1)  the damage being done by environmental toxins often remain ambiguous and unattached to the suffering of any particular individual.  When people tell their stories of illness, of miscarriage, of learning struggles they remain detached from the stories of dangerous chemicals in our food, in our water and in our bodies, despite increasing scientific evidence linking environmental toxins with disease.

2) the damage being done often occurs beneath eye level, literally in the mining of the ocean floor and underground stone, leaving us unable to bear visual witness.  We are a culture of visual learners -- our history and epistemology emphasizes "see it to believe it" making it hard for us to hold this knowledge as our own "truth."

3) the damage being done becomes normalized.  We forget to question, or  become frozen by guilt, worry, and despair.  Dr. Steingraber said that helping to move a sympathetic but despairing audience is a far greater challenge than debating a naysayer or looking an enemy in the eye.  Fatalism -- the sense that the challenge is too great, the devastation too far gone, the sacrifice too large -- is a pervasive discourse and a paralyzing one.  Steingraber encouraged us not to buy it, and to see that naturalizing environmental damage or giving over to fatalism simply becomes a self-fulfilling prophesy that makes us complicit in the destruction.

Why hope?

Dr. Steingraber encouraged us to move toward hope by remembering all the incredible stories of social movement success in the past -- and she gave a nod to all that Quakers have done in that work.  In the United States,  slavery was abolished, women won the right to vote, child labor was outlawed, the Vietnam war ended, Maine included sexual orientation and gender in our civil rights law.  Internationally, the stories are even more encouraging.  We have done marvelous things, working together.  We need to learn more about activism, social change, collective action to fuel alternatives to fatalism.

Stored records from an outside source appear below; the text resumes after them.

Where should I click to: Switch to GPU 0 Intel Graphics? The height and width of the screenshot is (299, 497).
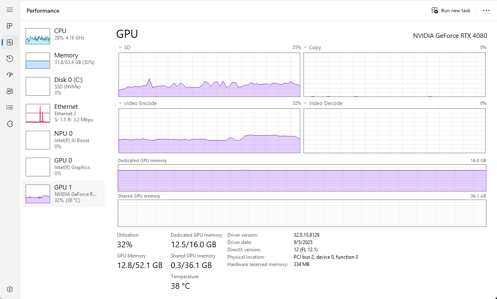[x=63, y=167]
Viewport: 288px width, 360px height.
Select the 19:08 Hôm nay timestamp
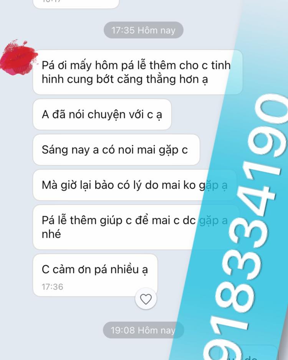point(144,330)

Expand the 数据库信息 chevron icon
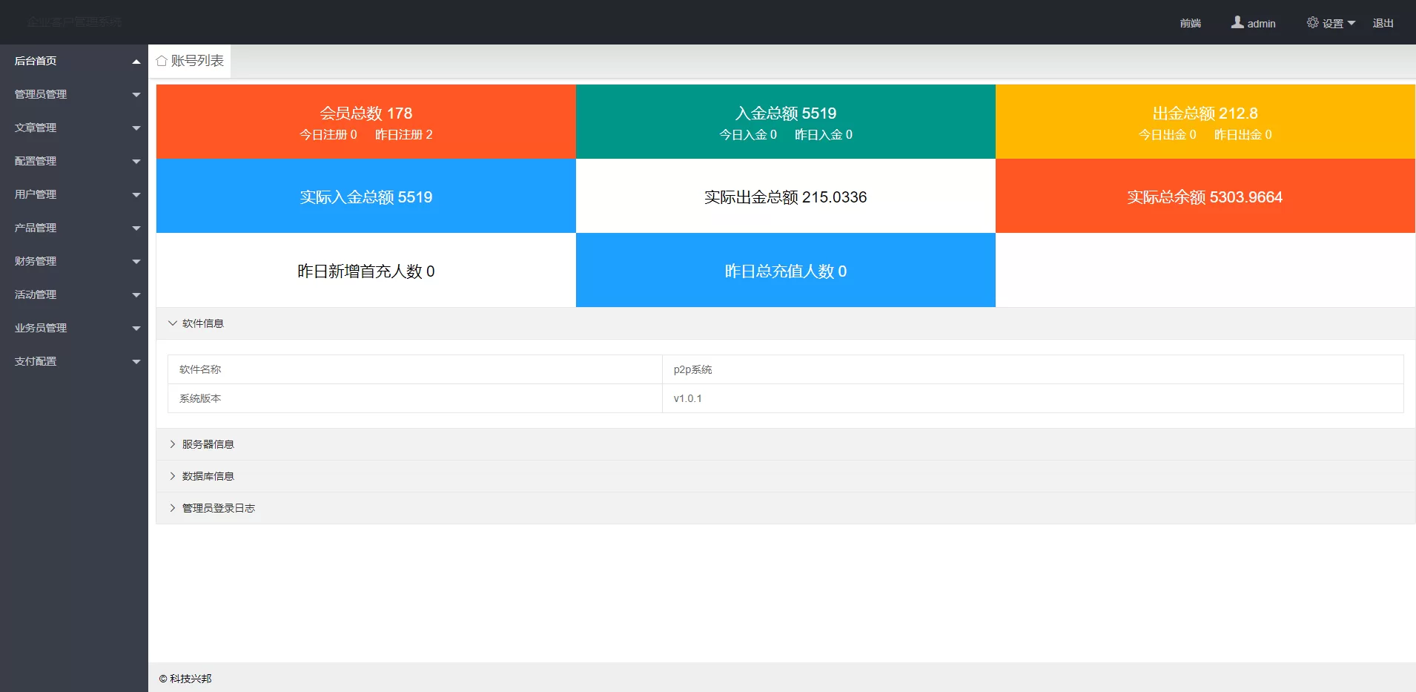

Action Point:  Read a biography of an activist, subscribe to YES magazine, watch "Eyes on the Prize", introduce your child to your favorite social movement

Dr. Steingraber used the example of the change in the cultural zeitgeist toward tobacco as a public health
victory.  This gave me pause, since the story of tobacco is more complex and discouraging than she eluded to, and the intersections between race, class, geography, globalization and environmental action add more pieces to the puzzle than I can hold in my head at any one time.  It is possible for a story to include more than one narrative, more than one moral, I guess.  Regardless, we all need a story that we tell that encourages others toward action, toward possibility.  What's yours?

Action Point:  Develop an "elevator story" that you can tell with ummph and authenticity that will help inspire others to feel hope -- enough hope that they're willing to work toward a vision of the future that matches their values. 


Finally, Dr. Steingraber's own story represents hope, in that she has had to make life choices based on the chance that her story would end in old age, despite a cancer diagnoses at 20.  Her unique understanding of "live in the moment" is to use that moment to think critically and responsibly about the future.  To assume that we can do nothing is to waste the rest of our days. Action can be joyful.  And, Dr. Steingraber eluded to the ways that working toward a clean and healthy planet is true common cause, repairing political divisions and conflicts between groups, providing amazing opportunities for alliance.

Action Point:  Take the time to figure out what piece of "getting involved" might bring you, and your family, joy.  Let it be fun.  Connect with someone unexpected around this issue. 

This is only a small bit of what I took away -- I'm so curious about what others thought?  Please consider guest posting!!!!